I would think you would need to start researching what varieties would grow best in your particular climate zone. Finding out your areas growing seasons length, soil requirements, amendments, amount of sun needed, ( full sun is at least 8 hours per day ) pest concerns etc.
I love the look of tobacco plants, they are impressive all on their own aside from harvesting them for smoking purposes. I would also think you would need to plant a large plot of plants, maybe a half acre or so, minimum, to get the yield you desire if you want to have a long lasting supply on hand.

poisonedantidote's avatar

I strongly advise you find out if you can grow tobacco. A friend of mine tried growing some for personal use, he had his door smashed in by police in the middle of the night who came to raid him.

Turns out the tobacco industry is protected from high up, and they get a bit touchy when people try to cut out the middle man.

orlando's avatar

Well, I’m in Europe and I don’t think police will raid my house for growing it. Still, interesting to know that this kind of thing is possible in the States.
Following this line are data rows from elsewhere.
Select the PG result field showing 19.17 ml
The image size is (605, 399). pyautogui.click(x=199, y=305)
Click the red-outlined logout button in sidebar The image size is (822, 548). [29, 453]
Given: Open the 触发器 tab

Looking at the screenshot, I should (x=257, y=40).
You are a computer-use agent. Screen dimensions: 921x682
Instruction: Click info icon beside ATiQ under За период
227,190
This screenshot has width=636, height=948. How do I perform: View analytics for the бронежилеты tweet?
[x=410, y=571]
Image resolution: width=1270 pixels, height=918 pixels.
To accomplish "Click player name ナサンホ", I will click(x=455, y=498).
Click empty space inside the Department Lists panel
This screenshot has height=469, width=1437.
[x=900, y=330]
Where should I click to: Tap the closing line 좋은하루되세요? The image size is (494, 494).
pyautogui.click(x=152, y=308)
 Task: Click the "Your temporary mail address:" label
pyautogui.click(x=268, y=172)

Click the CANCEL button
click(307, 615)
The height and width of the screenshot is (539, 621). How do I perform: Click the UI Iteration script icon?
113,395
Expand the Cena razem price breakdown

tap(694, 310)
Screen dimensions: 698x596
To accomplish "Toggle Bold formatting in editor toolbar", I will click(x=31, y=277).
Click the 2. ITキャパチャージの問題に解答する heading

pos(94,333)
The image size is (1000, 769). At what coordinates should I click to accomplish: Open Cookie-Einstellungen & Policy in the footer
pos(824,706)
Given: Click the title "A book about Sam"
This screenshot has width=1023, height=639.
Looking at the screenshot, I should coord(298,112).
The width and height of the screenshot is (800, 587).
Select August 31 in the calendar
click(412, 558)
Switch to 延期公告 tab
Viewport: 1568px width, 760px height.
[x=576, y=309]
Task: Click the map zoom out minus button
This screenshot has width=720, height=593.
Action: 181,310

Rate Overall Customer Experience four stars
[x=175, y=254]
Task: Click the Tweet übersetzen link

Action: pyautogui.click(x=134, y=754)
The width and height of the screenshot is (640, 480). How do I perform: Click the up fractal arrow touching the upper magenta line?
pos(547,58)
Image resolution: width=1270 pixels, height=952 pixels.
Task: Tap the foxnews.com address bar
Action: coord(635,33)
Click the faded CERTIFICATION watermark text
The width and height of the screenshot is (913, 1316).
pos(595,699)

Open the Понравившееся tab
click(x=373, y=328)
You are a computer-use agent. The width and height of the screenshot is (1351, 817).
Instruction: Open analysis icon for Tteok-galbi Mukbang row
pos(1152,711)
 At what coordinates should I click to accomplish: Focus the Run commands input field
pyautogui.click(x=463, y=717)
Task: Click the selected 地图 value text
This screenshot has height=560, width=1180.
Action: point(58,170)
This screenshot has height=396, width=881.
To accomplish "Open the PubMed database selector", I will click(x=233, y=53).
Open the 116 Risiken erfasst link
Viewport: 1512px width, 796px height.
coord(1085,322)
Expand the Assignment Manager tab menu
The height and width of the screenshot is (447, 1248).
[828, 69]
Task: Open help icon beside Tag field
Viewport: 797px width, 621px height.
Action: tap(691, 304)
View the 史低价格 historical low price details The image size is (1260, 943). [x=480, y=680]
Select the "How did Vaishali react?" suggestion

I have successfully grow Nicotiana rustica (a sort of wild tobacco) in my garden so I believe I Nicotiana tabacum will grow just fine in my area. What I’d really like to know is what type has the “best” taste and can be air-cured without much problems.

Tropical_Willie's avatar

All tobacco plants are not the same for growing requirements. Flowering tobacco has different growing habits.
Virginia or bright-leaf is grown for flue drying and burley is air dried. I live in North Carolina and the are hundreds of flue barns with in a couple of miles of my house. The are for all the acres of bright-leaf tobacco grow here.

Coloma's avatar

@orlando I think you might have to just conduct your own experiments.
I don’t know about crossbreeding as well, if you plant several different varieties together you might risk some sort of hybridization.

orlando's avatar

Thank you all! This is all very helpful. I’ll give it some more thought.